Sincerely, The LiveRail Team
Facebook declined to comment or confirm the number of LiveRail customers affected.
Facebook’s move to shore up more quality supply follows a similar move by AppNexus, which has abolished impression resale on its platform and thus dramatically consolidated its supply chain.
Such moves by platform players are seen as a way to fight fraud and invalid traffic, while strengthening direct ties with the "principals" in media transactions: the publisher and advertiser.
“We’ve heard there are about 150 networks and partners they’re turning out, which – to be fair – some were phony accounts or very small customers who hardly used the platform,” said one source who asked to remain anonymous. “They want to clean up bad inventory sources to improve the overall quality of supply.”
LiveRail is well entrenched with premium publishers. It powers both private marketplaces and yield management functionalities for video portal Dailymotion, Hulu and Gannett.
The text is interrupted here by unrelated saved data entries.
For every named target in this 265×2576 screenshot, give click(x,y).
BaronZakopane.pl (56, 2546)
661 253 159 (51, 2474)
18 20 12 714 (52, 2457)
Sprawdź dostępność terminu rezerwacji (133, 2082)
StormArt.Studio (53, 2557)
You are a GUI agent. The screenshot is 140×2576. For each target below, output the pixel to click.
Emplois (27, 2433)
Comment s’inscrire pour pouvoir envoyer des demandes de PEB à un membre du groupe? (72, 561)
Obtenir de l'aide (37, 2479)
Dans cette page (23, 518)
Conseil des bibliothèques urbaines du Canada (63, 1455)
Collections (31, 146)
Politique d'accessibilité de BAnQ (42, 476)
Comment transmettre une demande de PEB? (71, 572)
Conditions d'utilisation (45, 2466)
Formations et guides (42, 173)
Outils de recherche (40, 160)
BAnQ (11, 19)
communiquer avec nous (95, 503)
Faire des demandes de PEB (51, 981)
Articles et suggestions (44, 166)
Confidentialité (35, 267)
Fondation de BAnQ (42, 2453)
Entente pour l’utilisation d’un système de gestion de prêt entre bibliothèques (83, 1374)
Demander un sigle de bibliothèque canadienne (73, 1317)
More recently, Facebook converted some of LiveRail’s capabilities into a monetization engine for exchange-based, in-app mobile display and native formats.
“Facebook's move to premium, direct-publisher relationships is necessary,” noted Frank Sinton, CEO of mobile video platform Beachfront Media.
“However, it marks the loss of an independent ad technology platform," he added. "It remains to be seen how this will impact the entire publisher market. Since the original video SSPs are now part of large media companies, we know there is a big opportunity to serve publishers and brand advertisers via an independent video SSP.”
Another partner noted that while Facebook’s moves could reduce overall impressions, ad networks and trading desks who buy low and mark up high would naturally be most affected.
Allison Schiff contributed.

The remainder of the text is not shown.